Software Agents

Agent

software agent is a piece of software that acts (agent: lat. agere - to do, to make) in order to achieve certain goals independently; unlike other computer programs, agents work autonomously, perceive their environment, perform context-relevant actions independently, adapt and pursue (variable) goals; a rational agent acts in such a way that it achieves the best result or - in case of uncertainty - the best expected result. In his famous early essay of 1950, Alan Turing [2] considered programming his intelligent machines by hand. He estimated how much work this would require and concluded: "A quicker method seems desirable". The method he proposed was to build learning machines and then teach them. This is the common method in AI today.
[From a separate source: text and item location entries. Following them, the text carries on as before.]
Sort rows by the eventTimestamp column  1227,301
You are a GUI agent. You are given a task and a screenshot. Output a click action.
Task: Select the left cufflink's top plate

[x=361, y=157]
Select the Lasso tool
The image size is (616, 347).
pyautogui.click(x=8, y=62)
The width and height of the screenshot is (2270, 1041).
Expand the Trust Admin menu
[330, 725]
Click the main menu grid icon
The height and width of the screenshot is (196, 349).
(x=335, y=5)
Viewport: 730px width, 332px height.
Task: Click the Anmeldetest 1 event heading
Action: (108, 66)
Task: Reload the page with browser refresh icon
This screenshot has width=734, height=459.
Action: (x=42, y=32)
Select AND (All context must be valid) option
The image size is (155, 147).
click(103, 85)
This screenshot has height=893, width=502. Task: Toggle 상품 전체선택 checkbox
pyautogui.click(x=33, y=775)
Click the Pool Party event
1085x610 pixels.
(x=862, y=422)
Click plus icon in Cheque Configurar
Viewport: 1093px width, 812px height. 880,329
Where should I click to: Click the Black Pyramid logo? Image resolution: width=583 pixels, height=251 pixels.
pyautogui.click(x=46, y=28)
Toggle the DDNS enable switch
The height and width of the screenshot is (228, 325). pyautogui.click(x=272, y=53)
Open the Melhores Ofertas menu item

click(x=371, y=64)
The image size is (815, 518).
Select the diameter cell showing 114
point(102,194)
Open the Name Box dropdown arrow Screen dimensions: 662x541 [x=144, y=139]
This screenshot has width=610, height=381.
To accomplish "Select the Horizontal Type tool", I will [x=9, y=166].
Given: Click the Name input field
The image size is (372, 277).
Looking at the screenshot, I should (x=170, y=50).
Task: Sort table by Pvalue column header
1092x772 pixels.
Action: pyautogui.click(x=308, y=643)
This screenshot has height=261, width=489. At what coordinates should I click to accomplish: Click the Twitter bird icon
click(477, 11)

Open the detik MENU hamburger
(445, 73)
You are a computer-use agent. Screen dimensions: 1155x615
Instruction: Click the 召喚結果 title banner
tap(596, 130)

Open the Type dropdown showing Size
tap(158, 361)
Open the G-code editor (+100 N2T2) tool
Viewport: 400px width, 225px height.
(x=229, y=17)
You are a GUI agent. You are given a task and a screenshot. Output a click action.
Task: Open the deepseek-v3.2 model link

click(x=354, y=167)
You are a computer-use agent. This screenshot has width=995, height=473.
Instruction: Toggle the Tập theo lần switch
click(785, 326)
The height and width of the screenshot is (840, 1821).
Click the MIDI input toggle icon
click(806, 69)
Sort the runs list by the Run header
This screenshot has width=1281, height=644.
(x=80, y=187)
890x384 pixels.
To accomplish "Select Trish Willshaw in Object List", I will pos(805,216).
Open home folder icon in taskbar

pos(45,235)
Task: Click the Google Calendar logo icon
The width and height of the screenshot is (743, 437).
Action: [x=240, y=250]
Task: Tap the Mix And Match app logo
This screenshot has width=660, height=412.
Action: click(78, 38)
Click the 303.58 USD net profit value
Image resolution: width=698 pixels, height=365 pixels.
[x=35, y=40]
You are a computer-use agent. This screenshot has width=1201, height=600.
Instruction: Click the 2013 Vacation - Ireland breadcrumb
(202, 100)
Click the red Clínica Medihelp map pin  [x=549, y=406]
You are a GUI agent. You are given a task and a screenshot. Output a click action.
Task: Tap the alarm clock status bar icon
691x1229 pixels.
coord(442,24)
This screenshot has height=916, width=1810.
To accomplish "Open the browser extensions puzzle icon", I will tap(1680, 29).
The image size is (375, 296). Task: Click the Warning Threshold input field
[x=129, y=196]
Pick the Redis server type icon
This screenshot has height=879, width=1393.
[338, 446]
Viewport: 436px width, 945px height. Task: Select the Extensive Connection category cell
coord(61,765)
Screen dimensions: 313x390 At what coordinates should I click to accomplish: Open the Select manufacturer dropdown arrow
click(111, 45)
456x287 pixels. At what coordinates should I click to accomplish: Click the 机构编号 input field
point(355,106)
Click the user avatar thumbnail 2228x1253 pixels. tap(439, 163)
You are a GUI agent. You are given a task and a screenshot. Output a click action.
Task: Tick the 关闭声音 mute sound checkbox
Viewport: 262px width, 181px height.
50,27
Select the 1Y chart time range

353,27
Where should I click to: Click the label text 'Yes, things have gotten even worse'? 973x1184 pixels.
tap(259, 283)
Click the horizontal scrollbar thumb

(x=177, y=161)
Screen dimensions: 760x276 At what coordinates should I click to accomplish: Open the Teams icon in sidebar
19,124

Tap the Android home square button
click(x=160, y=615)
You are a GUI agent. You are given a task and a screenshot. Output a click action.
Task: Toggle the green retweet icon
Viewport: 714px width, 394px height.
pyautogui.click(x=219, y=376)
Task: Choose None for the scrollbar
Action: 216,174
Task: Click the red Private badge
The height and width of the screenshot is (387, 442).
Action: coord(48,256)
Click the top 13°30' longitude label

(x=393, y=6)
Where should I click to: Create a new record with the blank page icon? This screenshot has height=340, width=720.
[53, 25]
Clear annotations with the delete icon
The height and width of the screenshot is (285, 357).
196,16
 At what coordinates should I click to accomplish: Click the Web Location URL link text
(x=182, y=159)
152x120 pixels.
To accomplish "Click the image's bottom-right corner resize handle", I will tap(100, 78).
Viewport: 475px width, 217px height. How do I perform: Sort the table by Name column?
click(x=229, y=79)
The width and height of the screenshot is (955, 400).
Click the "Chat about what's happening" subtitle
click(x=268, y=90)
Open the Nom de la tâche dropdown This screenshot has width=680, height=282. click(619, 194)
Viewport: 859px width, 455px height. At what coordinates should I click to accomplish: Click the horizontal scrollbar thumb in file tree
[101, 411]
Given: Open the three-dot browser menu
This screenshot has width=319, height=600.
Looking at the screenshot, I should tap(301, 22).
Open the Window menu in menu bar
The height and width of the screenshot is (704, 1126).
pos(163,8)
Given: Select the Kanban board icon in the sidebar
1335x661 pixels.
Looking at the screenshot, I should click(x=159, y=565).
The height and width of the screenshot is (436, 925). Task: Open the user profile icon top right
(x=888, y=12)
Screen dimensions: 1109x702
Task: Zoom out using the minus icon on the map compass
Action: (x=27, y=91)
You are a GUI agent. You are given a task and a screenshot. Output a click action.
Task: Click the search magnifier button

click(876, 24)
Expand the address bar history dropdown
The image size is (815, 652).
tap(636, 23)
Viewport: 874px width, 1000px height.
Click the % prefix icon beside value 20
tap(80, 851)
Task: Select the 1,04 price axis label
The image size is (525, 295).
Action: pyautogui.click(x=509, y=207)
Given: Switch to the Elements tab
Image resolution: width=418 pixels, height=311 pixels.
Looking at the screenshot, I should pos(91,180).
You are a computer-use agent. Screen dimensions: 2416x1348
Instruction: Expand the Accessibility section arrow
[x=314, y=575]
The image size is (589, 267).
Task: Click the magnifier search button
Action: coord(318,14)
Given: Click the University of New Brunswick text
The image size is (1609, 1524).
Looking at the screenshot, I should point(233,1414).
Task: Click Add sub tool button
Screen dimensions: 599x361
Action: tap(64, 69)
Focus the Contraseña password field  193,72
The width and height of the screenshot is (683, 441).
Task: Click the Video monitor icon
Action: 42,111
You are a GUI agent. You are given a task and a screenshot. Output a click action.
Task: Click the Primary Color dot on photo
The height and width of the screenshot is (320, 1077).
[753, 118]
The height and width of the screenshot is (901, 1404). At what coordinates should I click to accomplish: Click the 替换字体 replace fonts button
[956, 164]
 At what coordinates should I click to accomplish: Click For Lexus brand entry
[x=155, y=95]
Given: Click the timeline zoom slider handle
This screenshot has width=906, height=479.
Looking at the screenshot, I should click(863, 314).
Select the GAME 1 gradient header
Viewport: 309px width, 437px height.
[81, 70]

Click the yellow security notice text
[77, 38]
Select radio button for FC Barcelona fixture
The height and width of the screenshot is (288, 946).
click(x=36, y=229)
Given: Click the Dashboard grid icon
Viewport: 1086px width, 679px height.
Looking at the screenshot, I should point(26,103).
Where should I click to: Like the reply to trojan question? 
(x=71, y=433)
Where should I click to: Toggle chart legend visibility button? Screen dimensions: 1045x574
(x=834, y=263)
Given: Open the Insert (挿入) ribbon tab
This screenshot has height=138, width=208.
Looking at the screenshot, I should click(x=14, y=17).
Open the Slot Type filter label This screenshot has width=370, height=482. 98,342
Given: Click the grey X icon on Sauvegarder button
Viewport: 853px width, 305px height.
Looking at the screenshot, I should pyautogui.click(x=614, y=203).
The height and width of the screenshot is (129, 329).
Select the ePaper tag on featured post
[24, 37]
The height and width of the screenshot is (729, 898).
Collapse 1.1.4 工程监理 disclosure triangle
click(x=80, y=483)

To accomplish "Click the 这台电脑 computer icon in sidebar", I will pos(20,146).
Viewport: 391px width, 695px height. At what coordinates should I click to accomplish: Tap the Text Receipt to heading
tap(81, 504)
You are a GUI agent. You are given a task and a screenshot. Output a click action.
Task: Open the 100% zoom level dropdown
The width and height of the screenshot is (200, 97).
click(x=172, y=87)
A learning agent, equipped with reasoning, learning and adaptability, is able to operate in an initially unfamiliar environment and become more competent than its initial knowledge alone would allow. Any type of data - such as media or file content, event messages from other systems or network traffic - can serve as a software agent's environment and influence its behavior.

The architectures of autonomous software agents clearly separate them from their environment, with which they interact through observation and action. This leads to a clear separation of responsibilities in workflows and assigns each agent a specific task with a clear goal.

Unlike traditional software programs, which follow predetermined handwritten rules, autonomous agents try to achieve their goal independently, even under changing conditions. They learn and optimize their action sequences in repeated runs and use short or long-term planning horizons. Software agents are based on different paradigms from the field of symbolic AI, connectionist AI or both combined in Neuro-Symbolic AI.

How can the behaviour of autonomous software agents be evaluated?

A software agent generates a sequence of actions from a sequence of observations. If this sequence corresponds to the desired behaviour, the agent performs “well”. The term “desired” is expressed by a performance measure that must be defined and determined individually depending on the environment, use case, and domain.